Figure 38.—Lepiota acutesquamosa. Two-thirds natural size, showing small pointed scales.

Acutesquamosa is from acutus, sharp, and squama, a scale; so called from the many bristling, erect scales on the pileus. The pileus is two to three inches broad, fleshy, convex, obtuse, or broadly umbonate; pale rusty with numerous small pointed scales, which are usually larger and more numerous at the disk.

The gills are free, crowded, simple, white or yellowish.

The stem is two to three inches or more long; stuffed or hollow, tapering upward slightly from a swollen base; below the ring rough or silky, pruinose above, ring large. The spores are 7–8×4µ.

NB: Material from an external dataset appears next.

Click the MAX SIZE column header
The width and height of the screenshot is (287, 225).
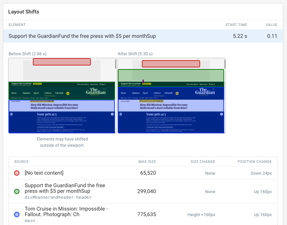coord(147,162)
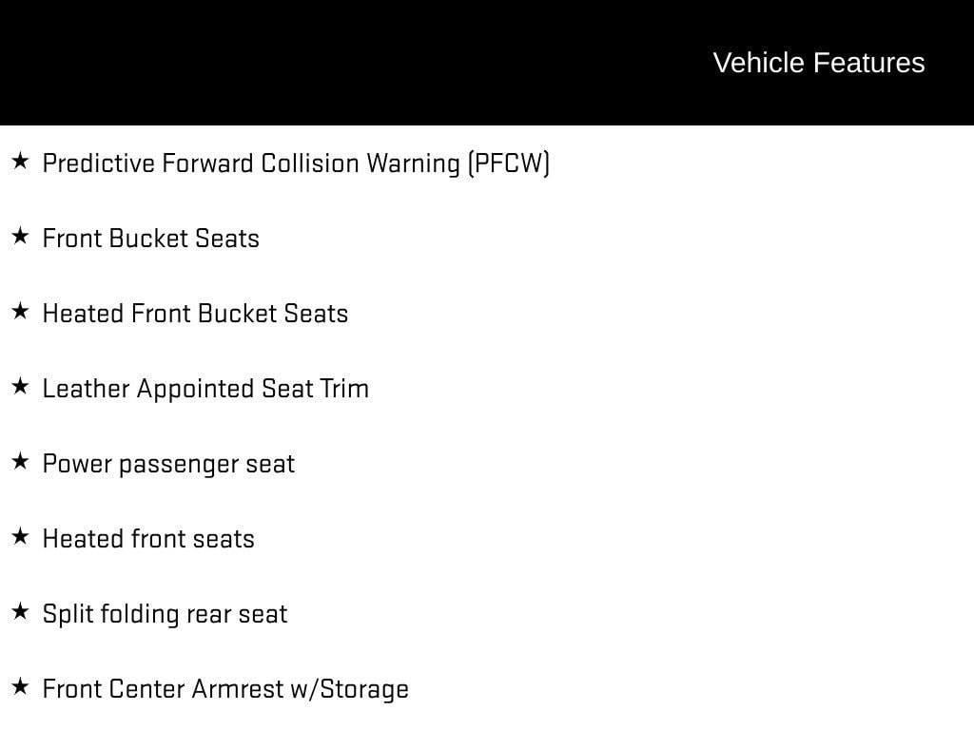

They are found in the woods, in gardens, and frequently in greenhouses. There is a slight difference between the specimens growing in the woods and those in the greenhouse. In the latter the pubescent covering is less dense and the erect scales are more numerous than in the former. In older specimens these scales fall off and leave small scars on the cap where they were attached. The specimens in Figure 38 were gathered in Michigan and were photographed by Dr. Fisher of Detroit.

Armillaria. Fr.

Armillaria, from armilla, a bracelet—referring to the ring upon the stem. This genus differs from all the foregoing white-spored species in having the gills attached to the stem by their inner extremity. The spores are white and the stem has a collar, though a somewhat evanescent one, but no wrapper at the base of the stem as in the Amanita and Amanitopsis. By the collar the genus differs from the other genera which are to follow.

The Amanita and Lepiota have the flesh of the stem and the pileus not continuous, and their stems are, therefore, easily separated from the cap, but in the Armillaria the gills and the pileus are attached to the stem.